- [Objectives]:
A. In the message about index_merge and clustering keys, what does the writer recommend when exactly one of a or b is clustered?
B. Continue the message about index_merge and clustering keys from its last sentence.
=== Page text ===
List:Internals« Previous MessageNext Message »
From:Rick James Date:July 10 2009 8:17pm
Subject:RE: help with index_merge and clustering keys
View as plain text  
Let's look at "select * from foo where a=1 and b = 1" in multiple contexts:

(I am assuming there an index containing both a and b.)

* Neither a nor b is clustered:  index_merge could be the most efficient way to perform
the query...  Find all PKs for a=1, find all PKs for b=1, take the intersection; then
fetch the rows.

* One of a or b is clustered:  As mentioned, use the clustered key only.  The other key
buys nothing.

* Both a and b are clustered:  Again, the other key is useless; simply use the clustered
key.

Are these the directions you are headed?
=== Source excerpt ===
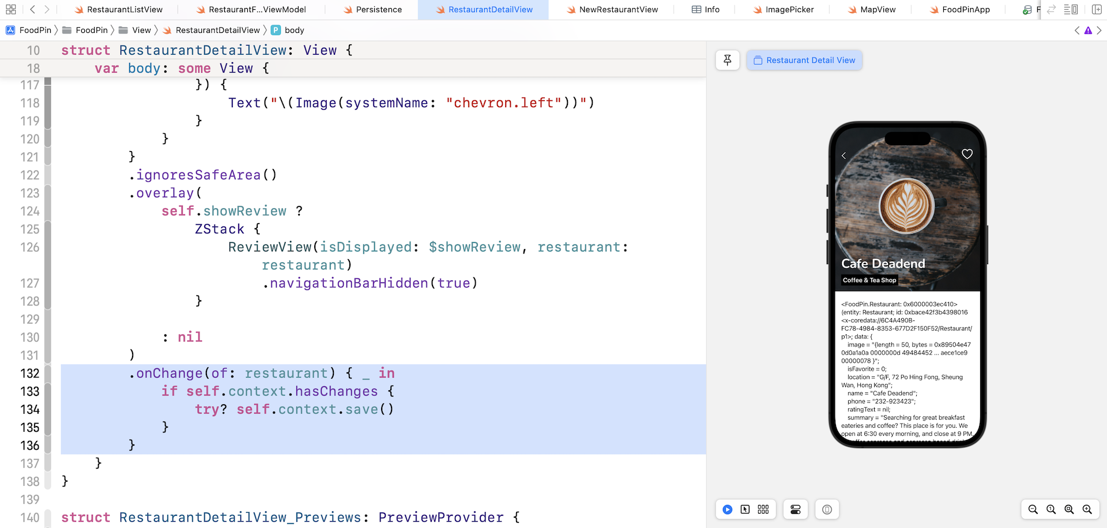1107x528 pixels.
Task: Switch to the NewRestaurantView tab
Action: pyautogui.click(x=618, y=9)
===
- [Answers to the exercise]:
A. Use only the clustered key, since the other key buys nothing.

B.
Rick James
MySQL Geeks - Consulting & Review

 

> -----Original Message-----
> From: Zardosht Kasheff [mailto:zardosht@stripped] 
> Sent: Friday, July 10, 2009 6:26 AM
> To: Sergey Petrunya
> Cc: internals@stripped; serg@stripped
> Subject: Re: help with index_merge and clustering keys
> 
> Hello Sergey,
> 
> Thank you very much for taking the time to look into this and provide
> feedback. I am trying the suggestion as we speak.
> 
> I want to answer several questions you have below.
> 
> 1) Yes, you are correct in understanding the clustering keys. Just
> like InnoDB has an "invisible tail" including all of the columns that
> does not show up in table->key_info[index_no].key_parts, so do
> clustering keys.
> 2) Of the proposed solutions below, I was hoping to implement #2 over
> time in a piece-wise fashion. I realize that the entire solution is
> difficult, so I was hoping to figure out pieces of the optimizer.
> There must be cases in the optimizer that deal with the fact that
> InnoDB's primary key is clustered. I was hoping to extend that logic
> to deal with clustering keys.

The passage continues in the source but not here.